When I wrote this collection I wanted everyone who read it to find a part of themselves in the chaos. Connect themselves to the feelings I expressed: the rage, the numbing depression, the sudden death of safety, comfort and security in the future. I wanted readers to recognize fragments of their own journey in my writing; to realize whatever they were feeling was acceptable and find comfort in the fact they weren’t alone. I wanted readers to know they weren’t solitary survivors walking through the world trying to keep their smiles in place while their own reflections became almost unrecognizable. The only way to accomplish all of those things was to express them with vulnerability and authenticity. So Corpse Beneath the Crocus was born.
How did you decide on the title of this novel?
The title was sort of a living, breathing thing that evolved over the course of my first edit. The “Corpse” in the title references the death of my old life, my old self, dead and buried in the ground.

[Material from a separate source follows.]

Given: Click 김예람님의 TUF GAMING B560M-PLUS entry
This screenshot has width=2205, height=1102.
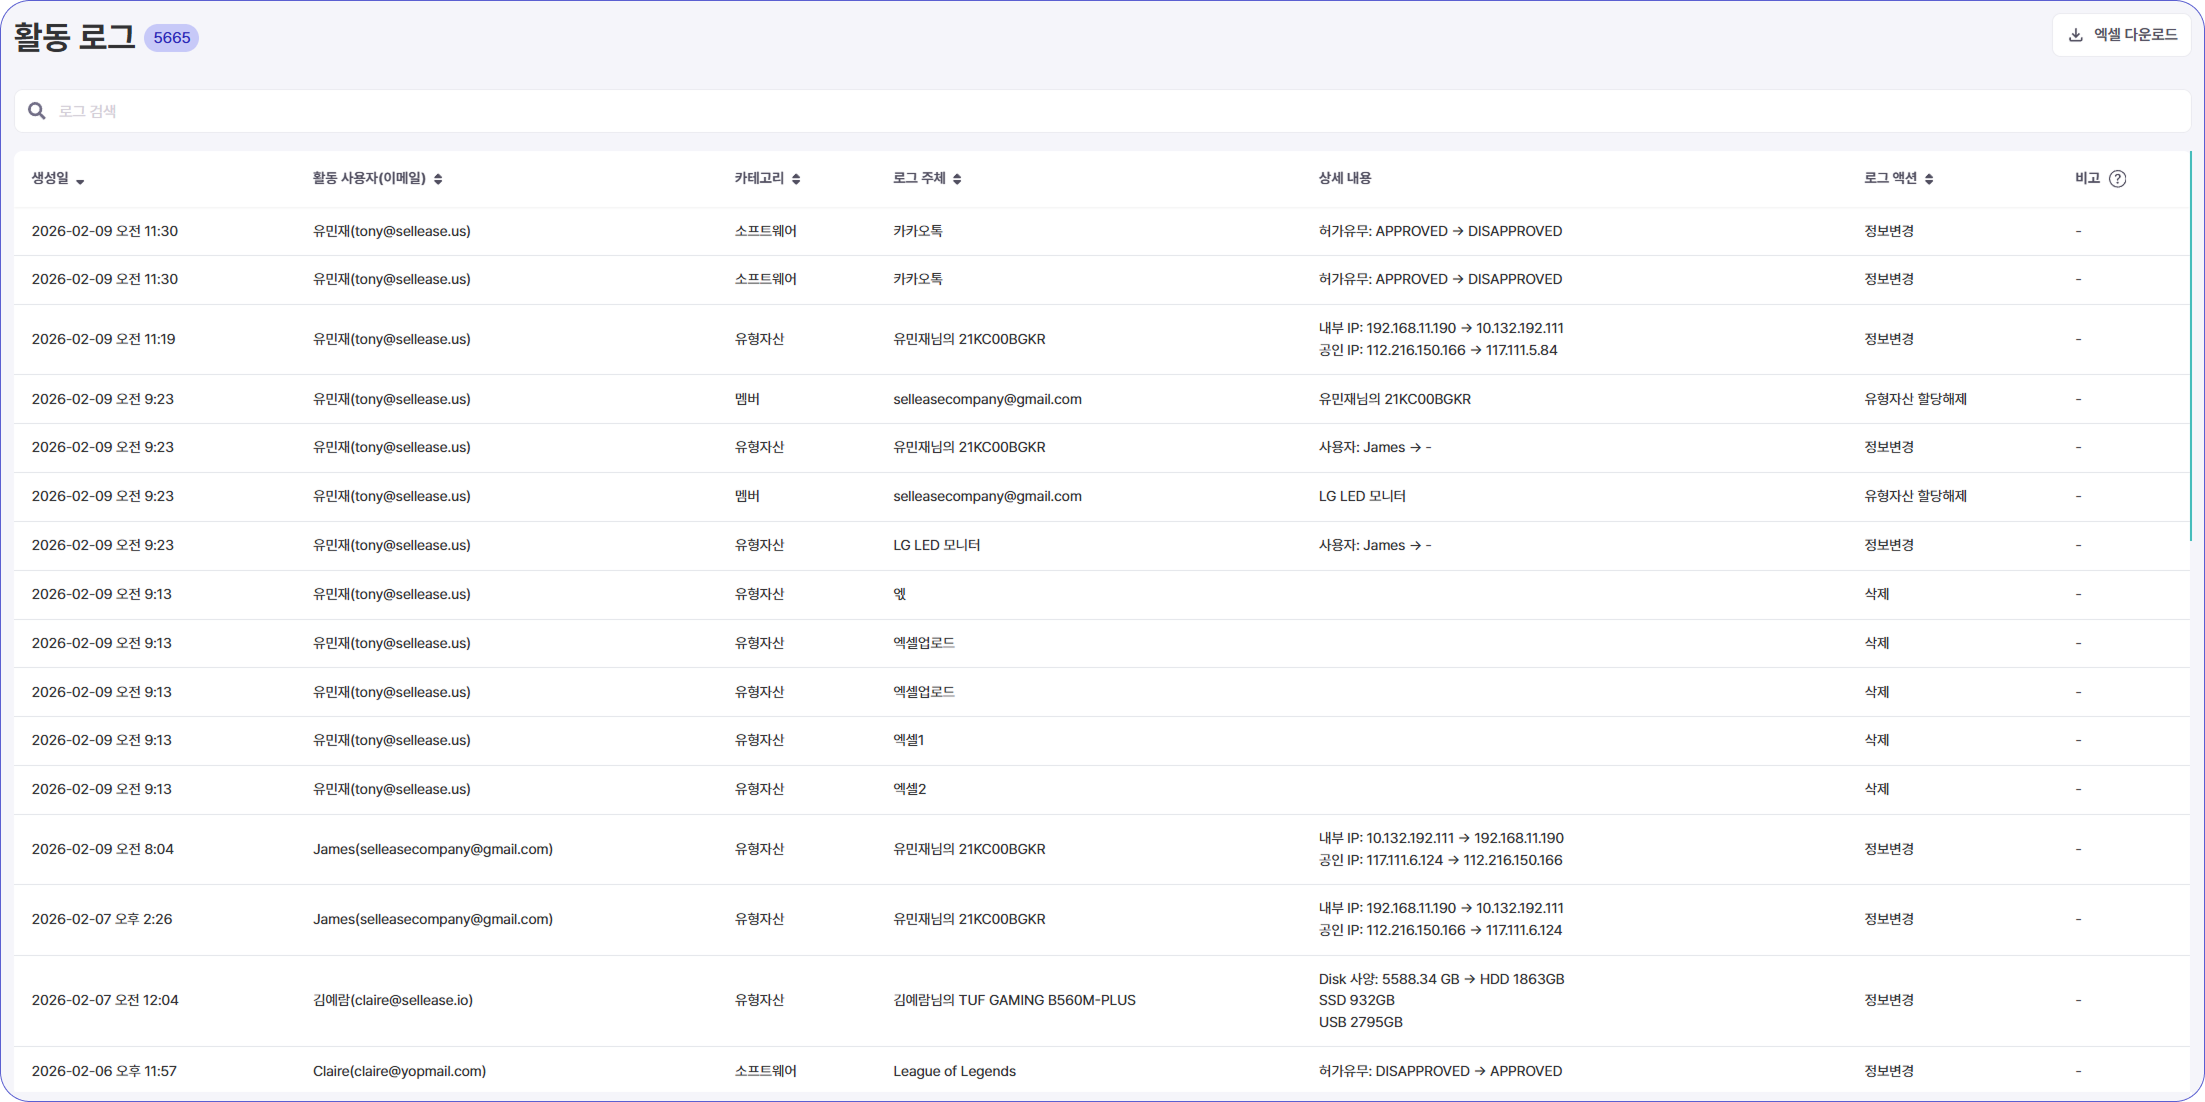Looking at the screenshot, I should (1014, 1000).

The moment my husband passed from this world to the next, the person I was while he lived, ceased to exist. It wasn’t a conscious choice or decision, just the reality. I had to transform myself into something and someone else to survive his absence. And that is where the “Crocus” came in. I read that the crocus is one of the first flowers to bloom in early spring, sometimes making an appearance while there is still snow on the ground. It felt symbolic to me. Winter is a time when nature sleeps and spring is when it wakes up. It was a way for me to acknowledge and come to terms with everything I had lost while at the same time look ahead to what was surely blooming out of my own healing.
Will you be putting out another collection of poetry? If so, what will that collection focus on?
I am working on another collection. This collection focuses on coming of age and what it really means to find self-acceptance. No matter who we are, our experiences shape us and our worldview. Childhood can be magic and wonder, imaginary adventures and running around the neighborhood until dark. It can also be traumatic: outright rejection and exclusion by neighborhood kids, the loss of a beloved pet and a best friend who realizes they’ve outgrown you. Growing up can mean going to college and starting out on your own with big dreams and hope for a bright future. And it can also mean feeling trapped by circumstances you don’t know how to navigate and suffering abuse at the hands of someone you thought you could trust. Those moments, both traumatizing and magical, exist in the same mindscape like bubbles from the same breath. This next collection will walk readers through some of those significant moments; the ones that buoy us to creativity and passion and the ones that stab us with a knife and then twist. It is a vivid expression of the human experience, both beautiful and violent, full of love and pain, while the potential for transforming into something truly powerful that slumbers in our bones.